Dynamic Analyses of Ship Impact to the New Bridge over Storstrømmen

Ship impacts to bridges are relatively rare and therefore treated as accidental loads. Due to the low probability of occurrence, it is logical to allow some degree of plastic behaviour of the impinged structure, since the alternative, a completely elastic response, may lead to disproportionally large material usage.

This paper presents the principle of, and results from, numerical analyses conducted for the illustrative design of the new bridge over Storstrømmen in Denmark. This is an approximately 4km long bridge consisting of 80m viaduct spans and two navigations spans of 160m in a single-pylon cable-stayed configuration.

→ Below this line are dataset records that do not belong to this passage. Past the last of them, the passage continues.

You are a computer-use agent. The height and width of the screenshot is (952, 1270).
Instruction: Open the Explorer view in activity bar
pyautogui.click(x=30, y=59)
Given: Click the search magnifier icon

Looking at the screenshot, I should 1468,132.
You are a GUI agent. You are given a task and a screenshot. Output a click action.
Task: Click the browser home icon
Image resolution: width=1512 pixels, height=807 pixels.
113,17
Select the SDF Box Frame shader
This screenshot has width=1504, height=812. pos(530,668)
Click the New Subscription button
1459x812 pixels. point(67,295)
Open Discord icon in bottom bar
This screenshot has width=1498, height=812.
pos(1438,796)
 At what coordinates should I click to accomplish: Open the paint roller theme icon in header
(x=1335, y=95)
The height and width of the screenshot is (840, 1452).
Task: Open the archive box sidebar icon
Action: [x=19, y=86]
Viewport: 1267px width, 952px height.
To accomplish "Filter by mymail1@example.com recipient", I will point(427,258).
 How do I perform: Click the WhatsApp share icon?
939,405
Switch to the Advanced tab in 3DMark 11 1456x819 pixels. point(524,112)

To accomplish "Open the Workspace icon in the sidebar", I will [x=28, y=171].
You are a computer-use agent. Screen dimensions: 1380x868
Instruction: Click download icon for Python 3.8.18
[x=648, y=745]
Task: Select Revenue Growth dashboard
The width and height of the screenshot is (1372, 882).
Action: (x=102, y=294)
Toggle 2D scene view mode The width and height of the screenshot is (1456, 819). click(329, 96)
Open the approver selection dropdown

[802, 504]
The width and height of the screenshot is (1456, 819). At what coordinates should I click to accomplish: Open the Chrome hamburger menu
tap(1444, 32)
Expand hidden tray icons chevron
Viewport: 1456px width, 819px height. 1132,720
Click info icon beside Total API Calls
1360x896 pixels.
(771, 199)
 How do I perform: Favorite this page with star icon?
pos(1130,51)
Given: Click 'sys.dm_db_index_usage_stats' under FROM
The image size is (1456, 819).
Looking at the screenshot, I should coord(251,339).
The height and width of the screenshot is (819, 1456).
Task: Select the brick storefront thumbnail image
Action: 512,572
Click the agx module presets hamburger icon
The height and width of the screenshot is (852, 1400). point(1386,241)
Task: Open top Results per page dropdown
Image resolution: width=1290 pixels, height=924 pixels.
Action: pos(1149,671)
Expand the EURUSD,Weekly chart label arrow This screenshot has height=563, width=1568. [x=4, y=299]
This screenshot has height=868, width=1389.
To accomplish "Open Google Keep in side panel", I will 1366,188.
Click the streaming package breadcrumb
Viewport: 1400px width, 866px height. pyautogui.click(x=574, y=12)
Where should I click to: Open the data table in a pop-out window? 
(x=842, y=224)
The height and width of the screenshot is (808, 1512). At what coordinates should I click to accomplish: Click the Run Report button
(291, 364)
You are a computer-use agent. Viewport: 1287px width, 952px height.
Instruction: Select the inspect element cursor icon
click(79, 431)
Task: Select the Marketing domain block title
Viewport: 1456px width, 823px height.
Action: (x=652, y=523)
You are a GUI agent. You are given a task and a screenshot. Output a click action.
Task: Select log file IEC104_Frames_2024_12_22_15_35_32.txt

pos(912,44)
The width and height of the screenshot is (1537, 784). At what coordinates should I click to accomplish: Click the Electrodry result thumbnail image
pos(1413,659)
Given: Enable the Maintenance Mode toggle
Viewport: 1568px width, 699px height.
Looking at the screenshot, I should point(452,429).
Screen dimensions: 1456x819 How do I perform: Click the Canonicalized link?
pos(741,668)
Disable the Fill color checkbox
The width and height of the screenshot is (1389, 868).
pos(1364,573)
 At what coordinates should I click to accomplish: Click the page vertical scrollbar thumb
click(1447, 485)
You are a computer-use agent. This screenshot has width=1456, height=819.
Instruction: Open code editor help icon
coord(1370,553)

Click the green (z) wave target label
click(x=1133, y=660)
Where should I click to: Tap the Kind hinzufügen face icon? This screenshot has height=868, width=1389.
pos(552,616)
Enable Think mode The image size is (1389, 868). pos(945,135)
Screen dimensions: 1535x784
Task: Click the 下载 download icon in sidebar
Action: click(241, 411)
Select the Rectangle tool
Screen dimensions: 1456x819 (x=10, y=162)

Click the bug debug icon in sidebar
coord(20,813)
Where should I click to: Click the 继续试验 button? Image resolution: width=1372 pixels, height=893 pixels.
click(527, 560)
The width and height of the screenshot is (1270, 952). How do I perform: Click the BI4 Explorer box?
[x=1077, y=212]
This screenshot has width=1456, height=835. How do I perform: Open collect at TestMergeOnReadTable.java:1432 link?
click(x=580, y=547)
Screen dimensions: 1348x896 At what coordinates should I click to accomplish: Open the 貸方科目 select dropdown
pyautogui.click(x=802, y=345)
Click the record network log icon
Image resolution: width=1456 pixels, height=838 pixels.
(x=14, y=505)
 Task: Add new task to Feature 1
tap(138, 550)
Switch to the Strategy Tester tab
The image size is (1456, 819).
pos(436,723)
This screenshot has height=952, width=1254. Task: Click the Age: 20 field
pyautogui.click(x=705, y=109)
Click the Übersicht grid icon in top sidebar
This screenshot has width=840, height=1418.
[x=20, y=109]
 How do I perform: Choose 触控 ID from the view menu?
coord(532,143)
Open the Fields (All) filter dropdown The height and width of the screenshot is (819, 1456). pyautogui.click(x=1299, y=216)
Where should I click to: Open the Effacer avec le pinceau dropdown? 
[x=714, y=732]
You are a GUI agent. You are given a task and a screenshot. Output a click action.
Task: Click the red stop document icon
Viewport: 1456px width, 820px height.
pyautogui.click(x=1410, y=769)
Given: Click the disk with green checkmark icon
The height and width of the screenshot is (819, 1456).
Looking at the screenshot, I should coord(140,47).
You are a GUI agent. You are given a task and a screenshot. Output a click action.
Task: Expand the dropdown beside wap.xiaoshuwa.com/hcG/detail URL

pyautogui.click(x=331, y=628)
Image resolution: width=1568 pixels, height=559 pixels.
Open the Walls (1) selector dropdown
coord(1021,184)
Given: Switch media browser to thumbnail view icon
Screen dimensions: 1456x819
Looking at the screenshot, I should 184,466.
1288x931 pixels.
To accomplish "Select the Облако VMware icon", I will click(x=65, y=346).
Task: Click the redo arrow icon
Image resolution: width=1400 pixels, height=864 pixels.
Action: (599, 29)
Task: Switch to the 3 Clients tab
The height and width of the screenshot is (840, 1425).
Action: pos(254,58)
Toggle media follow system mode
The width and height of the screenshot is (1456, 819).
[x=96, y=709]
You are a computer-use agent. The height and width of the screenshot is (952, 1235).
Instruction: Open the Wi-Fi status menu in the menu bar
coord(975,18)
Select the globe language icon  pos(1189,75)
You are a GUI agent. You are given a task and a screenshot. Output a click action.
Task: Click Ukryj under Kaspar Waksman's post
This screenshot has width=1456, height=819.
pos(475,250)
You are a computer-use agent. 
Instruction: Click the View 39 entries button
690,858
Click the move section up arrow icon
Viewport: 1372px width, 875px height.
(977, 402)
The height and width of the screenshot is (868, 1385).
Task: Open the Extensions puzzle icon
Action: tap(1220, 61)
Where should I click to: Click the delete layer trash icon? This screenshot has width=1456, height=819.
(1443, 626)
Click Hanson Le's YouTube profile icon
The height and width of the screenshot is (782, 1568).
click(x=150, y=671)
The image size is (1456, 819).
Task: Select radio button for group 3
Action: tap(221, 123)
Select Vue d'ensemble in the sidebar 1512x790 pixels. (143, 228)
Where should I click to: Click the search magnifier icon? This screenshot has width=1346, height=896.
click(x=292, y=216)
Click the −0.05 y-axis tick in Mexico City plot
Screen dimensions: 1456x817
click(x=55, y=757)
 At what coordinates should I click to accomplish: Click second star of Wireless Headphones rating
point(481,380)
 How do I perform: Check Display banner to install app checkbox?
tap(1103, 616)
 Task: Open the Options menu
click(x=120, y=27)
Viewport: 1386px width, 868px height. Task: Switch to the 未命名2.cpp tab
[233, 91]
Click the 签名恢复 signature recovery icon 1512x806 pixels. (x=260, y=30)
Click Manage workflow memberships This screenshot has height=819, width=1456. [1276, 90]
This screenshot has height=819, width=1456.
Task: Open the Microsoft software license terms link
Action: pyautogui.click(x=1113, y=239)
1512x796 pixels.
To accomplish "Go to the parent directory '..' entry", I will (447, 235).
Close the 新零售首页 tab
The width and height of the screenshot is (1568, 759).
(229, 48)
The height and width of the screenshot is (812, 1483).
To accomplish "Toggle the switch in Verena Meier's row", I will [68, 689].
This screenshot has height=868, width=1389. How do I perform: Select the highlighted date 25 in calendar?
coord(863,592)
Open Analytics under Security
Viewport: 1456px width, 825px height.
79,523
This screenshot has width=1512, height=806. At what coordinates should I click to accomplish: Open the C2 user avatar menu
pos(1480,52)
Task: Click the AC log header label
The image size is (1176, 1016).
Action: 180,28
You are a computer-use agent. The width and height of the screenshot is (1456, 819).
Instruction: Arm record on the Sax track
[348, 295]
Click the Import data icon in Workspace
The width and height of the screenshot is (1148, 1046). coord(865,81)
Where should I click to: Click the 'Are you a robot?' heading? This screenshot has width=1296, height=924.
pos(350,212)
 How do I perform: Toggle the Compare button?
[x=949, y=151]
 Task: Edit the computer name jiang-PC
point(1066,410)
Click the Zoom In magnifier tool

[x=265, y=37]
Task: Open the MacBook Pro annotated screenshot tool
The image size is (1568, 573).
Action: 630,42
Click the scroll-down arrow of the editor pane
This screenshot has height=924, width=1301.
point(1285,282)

The girder is a continuous, post-tensioned concrete box girder carrying two railway tracks, two road lanes and a combined pedestrian/bicycle path.

Since ship impact is a transient event, the numerical analyses conducted consist of dynamic analyses in the form of time-series that include relevant non-linearities of the ship, soil and bridge bearings. Hereby a realistic picture of the bridge response during, and after, impact is obtained allowing the comparison between pre-defined failure modes and the bridge response.

In addition, the time-series produced are used to calibrate a linear model for train safety/runability calculations in conjunction with ship impact to define design criteria's for maximum bridge accelerations levels at ship impact, in order to prevent trains from overturning.

The runability model itself have be tested against the Danish Great Belt West Bridge, a comparable railway concrete girder bridge, in order to justify that the model gives correct acceleration levels for the train/structure interaction and subsequently acceleration levels at ship impact.

Based upon the investigations made also risk analysis have been carried out, in order to show the overall risk complies with railway authorities and Eurocode requirements.